(Stored data)
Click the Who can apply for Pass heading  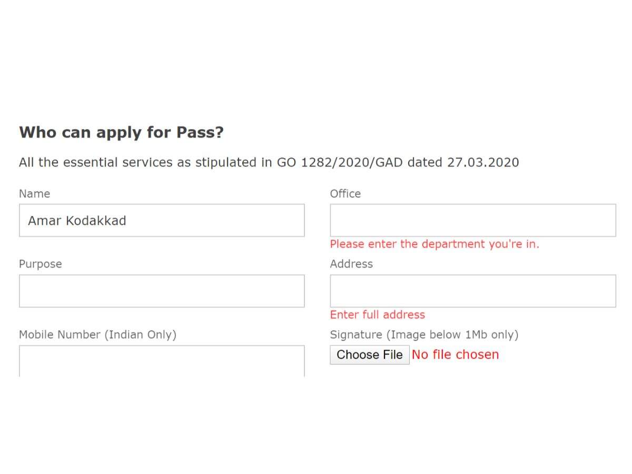coord(121,132)
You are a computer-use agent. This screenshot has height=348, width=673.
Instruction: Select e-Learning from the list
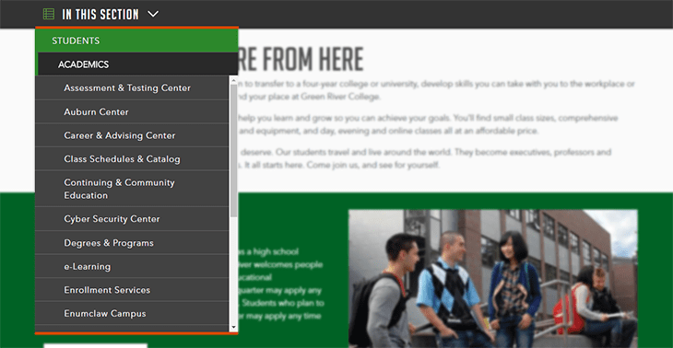pyautogui.click(x=132, y=267)
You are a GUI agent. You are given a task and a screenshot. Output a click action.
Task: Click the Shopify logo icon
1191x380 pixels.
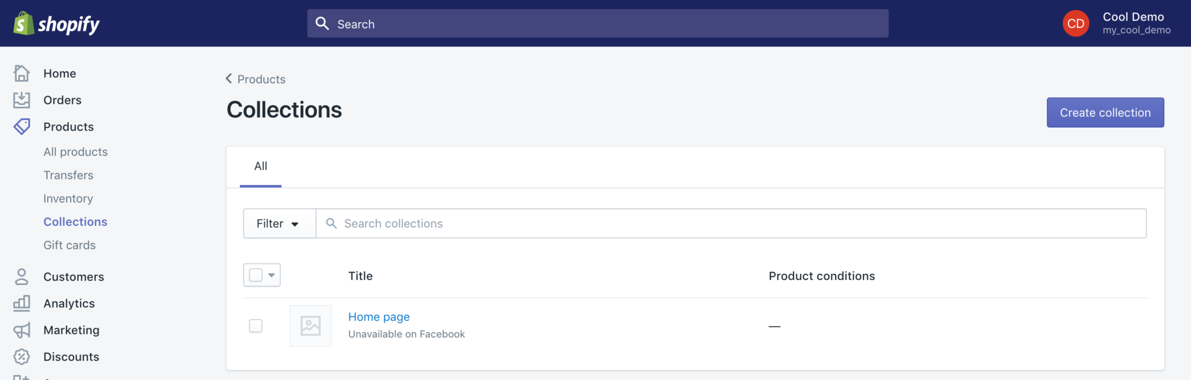[x=24, y=24]
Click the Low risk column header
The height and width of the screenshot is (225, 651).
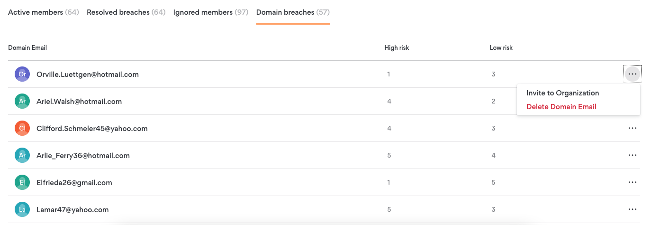501,47
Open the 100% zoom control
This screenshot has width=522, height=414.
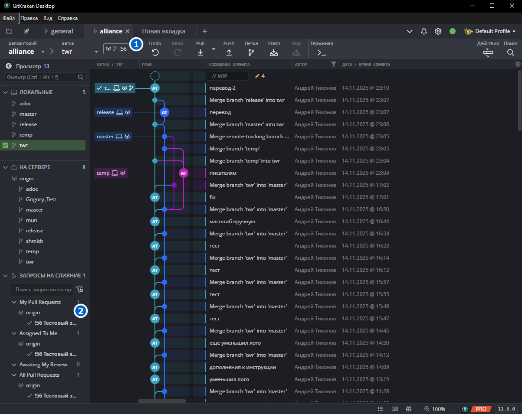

-- The exercise --
Return every line of the listing above that contains the string "screenshot", matching case exactly.

-- Answer to this task --
You are a computer-use agent. This screenshot has height=348, width=673.
You are a GUI agent. You are given a task and a screenshot. Output a click action.
The height and width of the screenshot is (225, 651).
This screenshot has width=522, height=414.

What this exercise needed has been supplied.